Александр Михайлович и Парасковья Афанасьевна Ковальчуки видели, как их двор, когда-то находившийся в оживленном месте, постепенно превращался в хутор. Год за годом техника аккуратно хоронила дома соседей, ездила кругами, подбиралась все ближе.

Немногое, чем сейчас обеспокоен бывший старшина батареи «Катюш», стоявшей в ГДР, — это расширение НАТО и пробитая камера велосипеда. Пока агрессивный североатлантический блок бесчинствует за околицей, резиновая заплатка приклеивается под ножкой антикварной скамейки. Велосипед Александру Михайловичу необходим, чтобы ездить в наровлянский «Евроопт». Пока есть велосипед, «Большая земля» рядом.

Куры несутся, «квас» течет, на сковородке шипит срочная яичница, которой хозяйка категорически планирует нас накормить. Печка здесь для каши и душевности, «обычная» еда готовится на газу, который привозят в баллонах.

На стенах — фотографии девяти детей, пятнадцати внуков и четырнадцати правнуков. На местах, свободных от снимков и многочисленных часов, — десятки ковриков, которые мастерит Парасковья Афанасьевна. Жаль, что дарить некому: дети разъехались в разные стороны на тысячи километров.

— Тогда ведь в тех деревнях, что под радиацией оказались, людей быстро похватали, эвакуировали, — вспоминает первые дни после катастрофы Александр Михайлович. — А скот остался, никто его там не забивал. Вот к нам и свозили. Меня назначили смотреть скотину, дали респиратор иностранный, до сих пор где-то в сарае валяется. Представьте: август, Гридни выселяют, крик, паника — а я привязываю бугаев. Потом все уехали, только мы с женой остались… Было очень непривычно, никогда я с таким не сталкивался. Только недавно стояла красивая цветущая деревня, дети галдели — и вдруг пусто. А еще позже солдаты приехали, стали какие-то работы проводить. Свет на улицах включили, кино показывали — прямо Москва! А через год-полтора и наши люди стали возвращаться, не выдержали там. Когда уезжали-то, крутили мне пальцем у головы, мол, дурак, что остаешься… В общем, жизнь стала налаживаться. Пока не решили нас выгнать снова: завезем, мол. А у меня полный двор скотины: коровы, конь, свиньи, куры, гуси, собака — да еще огород. Ну как это перетащишь? Мы ни в какую. Ездил я в Гомель, в Минск к начальству — вроде отбился. Назвали нас самоселами — а какой я самосел, если даже не выселялся?

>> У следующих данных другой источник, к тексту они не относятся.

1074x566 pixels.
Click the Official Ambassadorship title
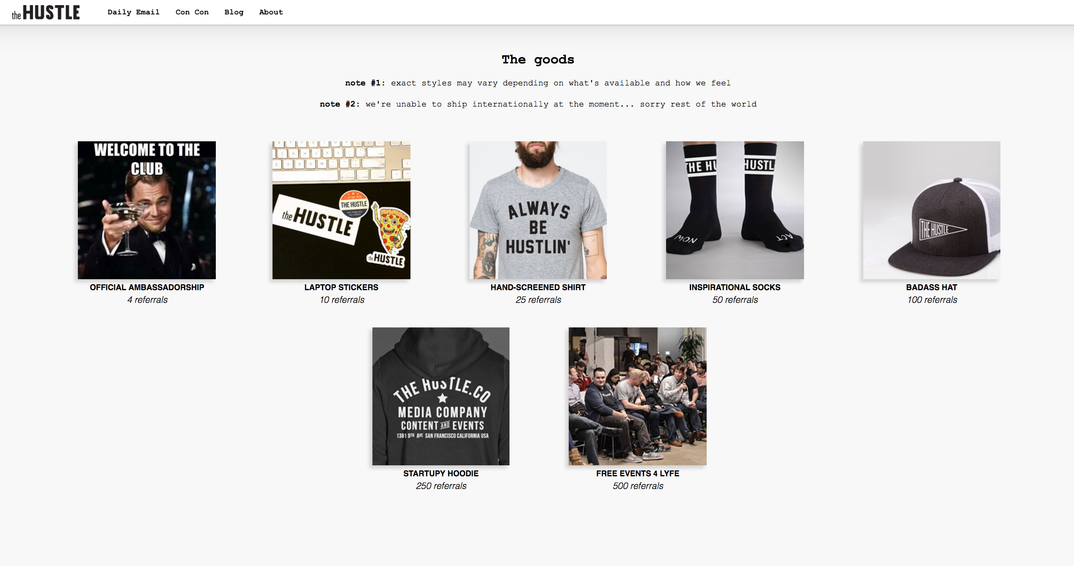(x=147, y=288)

Потом уже сверху скомандовали: не дурить людям голову, самоселами не обзывать, прописать в прежних домах.

Если долго идти по главной улице, то виден масштаб «подземной деревни». Предприятие, ответственное за захоронение бесхозных построек, следит, чтобы потерявшие хозяев дома тоже не задерживались на поверхности. Кажется, что деревня уже кончилась, — ан нет, за кустами виднеется очередной дом, защищенный силой волшебной ламинированной карточки.

У пенсионерки Евгении Дубенок соседей не осталось. Гостям она рада (хоть какое-то разнообразие), но фотографироваться стесняется, так как не при параде. Зато коты Цыгулька и Рыжик (сегодня они решили жить здесь) специально тренировались.

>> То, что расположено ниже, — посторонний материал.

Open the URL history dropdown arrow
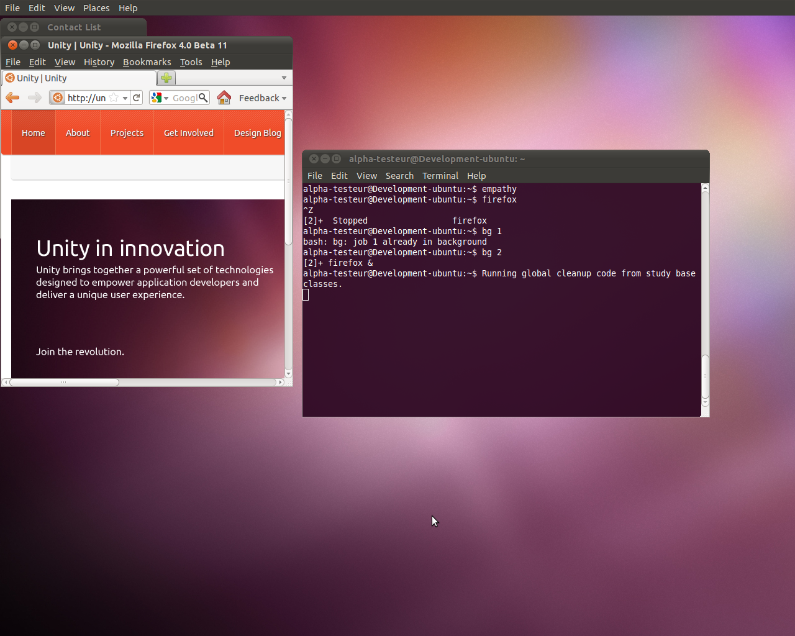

— А что толку, что нас тогда переселили в Ельский район тот? — Евгения Антоновна тоже не видит причин, почему ей не следовало возвращаться домой. — Там та же самая радиация была. Люди как-то худобу возили сдавать, так завернули всю обратно. Я не скажу, что там плохо было, нет. Но тут же хата своя, все родное — тянуло домой. Людей много в Гриднях было — и там жили, и там.

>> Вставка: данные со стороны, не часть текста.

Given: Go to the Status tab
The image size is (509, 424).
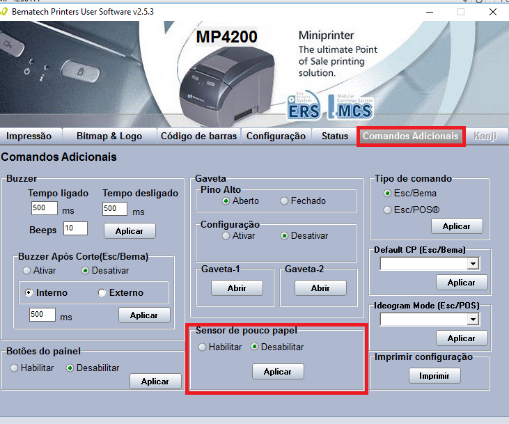Looking at the screenshot, I should click(334, 136).
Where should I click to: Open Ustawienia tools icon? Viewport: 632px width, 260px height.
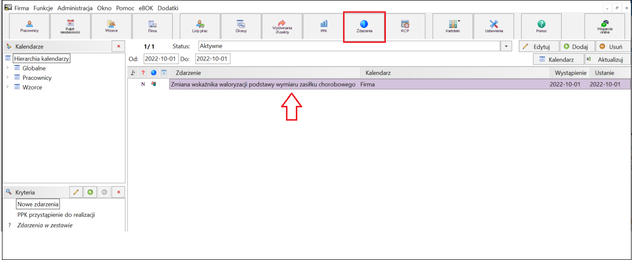point(494,26)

«Там и там» теперь пустыня. У березы поправляет мешок для «кваса» мужчина в старорежимном милицейском кителе. Алексей вырос здесь, теперь живет в Наровле. Говорит, пришел помочь по хозяйству.

Весну никто не отменял. В один из дворов заруливает автомобиль с мотоблоком: к хозяину крайнего дома Илье Ковальчуку приехали родные из Наровли. Сам-то он, как и другие, в эвакуации вытерпел недолго, говорит, «ходил там, как под землей».

Дочь Валентина говорит: когда в деревню стали возвращаться люди, почти поверила, что Гридни оживут, что не все потеряно.

Среди гостей — Катя, правнучка Ильи Александровича. Для нее Гридни — это уже скорее безнадежное прошлое, едва ли не последний раз смотрит на все это. Она оканчивает гимназию, будет поступать в университет. Дальше, возможно, ей будет не до цепляющейся за жизнь деревни на краю радиоактивной зоны.

На память о Гриднях Валентина вручает нам бутылки с фирменным березовым соком.

Гридни — последний «пост» людей перед «мертвыми территориями». За речкой Мытвой — сразу Полесский радиационно-экологический заповедник. Дальше за знаком — сплошь одни зубры да гадюки.